Work instructions: Starting with the first line of the records, write out each line exactly until you have included the line containing "Given: Select the PCIe 3.0 Dual Slot value".

Extracted data entries:
+ + +

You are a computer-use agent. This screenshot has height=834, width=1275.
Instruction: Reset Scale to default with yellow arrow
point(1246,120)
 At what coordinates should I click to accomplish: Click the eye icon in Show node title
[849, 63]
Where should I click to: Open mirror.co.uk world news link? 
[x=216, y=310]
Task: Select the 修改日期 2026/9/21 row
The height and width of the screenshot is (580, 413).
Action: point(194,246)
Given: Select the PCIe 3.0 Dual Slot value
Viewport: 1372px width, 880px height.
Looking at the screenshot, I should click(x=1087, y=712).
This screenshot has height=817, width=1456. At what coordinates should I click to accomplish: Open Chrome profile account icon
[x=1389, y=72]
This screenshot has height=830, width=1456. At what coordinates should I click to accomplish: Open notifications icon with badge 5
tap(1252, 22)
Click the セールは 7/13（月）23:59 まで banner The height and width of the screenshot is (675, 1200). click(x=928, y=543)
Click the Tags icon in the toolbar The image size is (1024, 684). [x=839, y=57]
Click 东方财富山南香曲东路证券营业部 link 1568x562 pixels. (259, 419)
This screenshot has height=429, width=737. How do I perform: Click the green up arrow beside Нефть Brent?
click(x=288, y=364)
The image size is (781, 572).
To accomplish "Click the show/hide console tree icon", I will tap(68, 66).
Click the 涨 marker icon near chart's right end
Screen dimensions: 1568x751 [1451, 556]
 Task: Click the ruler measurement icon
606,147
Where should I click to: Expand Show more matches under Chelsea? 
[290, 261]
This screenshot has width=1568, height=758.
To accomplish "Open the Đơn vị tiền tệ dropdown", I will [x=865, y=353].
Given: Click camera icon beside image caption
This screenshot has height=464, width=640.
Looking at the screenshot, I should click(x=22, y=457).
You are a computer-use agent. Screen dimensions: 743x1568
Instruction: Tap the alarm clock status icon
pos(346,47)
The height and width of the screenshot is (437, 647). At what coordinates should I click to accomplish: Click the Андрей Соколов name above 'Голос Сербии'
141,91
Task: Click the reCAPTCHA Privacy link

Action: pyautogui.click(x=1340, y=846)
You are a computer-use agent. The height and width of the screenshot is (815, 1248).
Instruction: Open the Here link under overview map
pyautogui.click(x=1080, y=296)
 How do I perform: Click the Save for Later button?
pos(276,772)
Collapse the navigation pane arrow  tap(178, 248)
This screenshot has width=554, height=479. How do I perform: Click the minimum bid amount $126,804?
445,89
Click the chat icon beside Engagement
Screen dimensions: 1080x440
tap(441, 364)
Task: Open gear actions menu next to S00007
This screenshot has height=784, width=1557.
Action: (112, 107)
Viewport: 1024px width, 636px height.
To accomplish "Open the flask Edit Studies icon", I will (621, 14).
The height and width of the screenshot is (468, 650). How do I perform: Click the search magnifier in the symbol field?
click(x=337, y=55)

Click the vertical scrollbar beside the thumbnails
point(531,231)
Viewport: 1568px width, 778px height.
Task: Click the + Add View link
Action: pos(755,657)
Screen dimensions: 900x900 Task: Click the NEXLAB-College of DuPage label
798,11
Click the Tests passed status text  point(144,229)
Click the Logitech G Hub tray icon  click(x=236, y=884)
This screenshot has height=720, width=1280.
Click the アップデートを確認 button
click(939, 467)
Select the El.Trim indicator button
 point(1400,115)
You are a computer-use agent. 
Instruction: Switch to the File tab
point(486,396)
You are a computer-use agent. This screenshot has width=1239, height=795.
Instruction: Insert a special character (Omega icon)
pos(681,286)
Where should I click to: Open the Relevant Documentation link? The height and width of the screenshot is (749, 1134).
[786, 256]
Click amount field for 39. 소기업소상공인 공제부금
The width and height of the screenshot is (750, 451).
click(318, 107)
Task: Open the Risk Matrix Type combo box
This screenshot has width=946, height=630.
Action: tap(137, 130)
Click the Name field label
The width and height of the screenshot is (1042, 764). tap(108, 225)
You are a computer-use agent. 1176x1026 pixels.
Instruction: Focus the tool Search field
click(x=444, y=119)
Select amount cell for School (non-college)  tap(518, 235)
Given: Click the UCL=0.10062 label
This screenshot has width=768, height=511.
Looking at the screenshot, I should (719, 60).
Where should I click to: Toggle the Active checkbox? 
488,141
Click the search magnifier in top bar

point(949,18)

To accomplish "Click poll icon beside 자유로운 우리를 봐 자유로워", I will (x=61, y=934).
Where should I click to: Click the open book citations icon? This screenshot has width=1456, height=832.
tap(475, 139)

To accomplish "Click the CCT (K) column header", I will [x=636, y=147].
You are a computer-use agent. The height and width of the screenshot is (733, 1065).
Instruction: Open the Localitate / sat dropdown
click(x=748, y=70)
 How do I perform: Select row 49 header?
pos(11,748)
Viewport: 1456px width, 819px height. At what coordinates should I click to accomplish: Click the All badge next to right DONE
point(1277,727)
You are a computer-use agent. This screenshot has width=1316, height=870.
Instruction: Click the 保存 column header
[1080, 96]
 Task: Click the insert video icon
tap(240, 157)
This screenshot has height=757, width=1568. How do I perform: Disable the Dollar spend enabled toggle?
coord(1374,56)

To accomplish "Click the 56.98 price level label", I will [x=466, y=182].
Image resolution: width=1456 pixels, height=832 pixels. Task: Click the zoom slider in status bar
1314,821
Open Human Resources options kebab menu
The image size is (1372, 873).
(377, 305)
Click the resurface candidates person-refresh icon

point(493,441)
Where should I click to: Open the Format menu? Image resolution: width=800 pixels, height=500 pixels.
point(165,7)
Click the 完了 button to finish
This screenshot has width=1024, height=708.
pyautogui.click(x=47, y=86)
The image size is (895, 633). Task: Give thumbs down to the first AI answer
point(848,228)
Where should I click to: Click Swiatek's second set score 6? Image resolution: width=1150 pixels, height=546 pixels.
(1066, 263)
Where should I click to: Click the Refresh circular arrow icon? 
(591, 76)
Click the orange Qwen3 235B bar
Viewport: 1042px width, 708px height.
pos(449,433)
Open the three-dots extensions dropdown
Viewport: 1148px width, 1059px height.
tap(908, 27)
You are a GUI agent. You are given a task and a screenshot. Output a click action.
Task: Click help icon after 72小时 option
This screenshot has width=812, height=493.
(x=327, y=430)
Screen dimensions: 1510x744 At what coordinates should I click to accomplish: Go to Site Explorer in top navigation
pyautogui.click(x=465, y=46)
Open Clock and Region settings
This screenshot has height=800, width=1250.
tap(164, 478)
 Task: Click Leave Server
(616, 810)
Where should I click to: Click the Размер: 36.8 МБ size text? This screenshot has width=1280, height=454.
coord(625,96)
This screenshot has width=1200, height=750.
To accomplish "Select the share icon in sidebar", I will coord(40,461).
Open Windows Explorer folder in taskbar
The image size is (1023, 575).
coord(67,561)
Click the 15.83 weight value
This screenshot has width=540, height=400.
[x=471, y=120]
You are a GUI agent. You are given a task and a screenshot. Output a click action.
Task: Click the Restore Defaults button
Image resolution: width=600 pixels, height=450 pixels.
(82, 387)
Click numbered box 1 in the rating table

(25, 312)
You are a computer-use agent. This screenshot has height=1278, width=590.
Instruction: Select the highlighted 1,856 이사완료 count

+ + +

Your solution:
You are a computer-use agent. This screenshot has height=834, width=1275.
Instruction: Reset Scale to default with yellow arrow
point(1246,120)
 At what coordinates should I click to accomplish: Click the eye icon in Show node title
[849, 63]
Where should I click to: Open mirror.co.uk world news link? 
[x=216, y=310]
Task: Select the 修改日期 2026/9/21 row
The height and width of the screenshot is (580, 413).
Action: point(194,246)
Given: Select the PCIe 3.0 Dual Slot value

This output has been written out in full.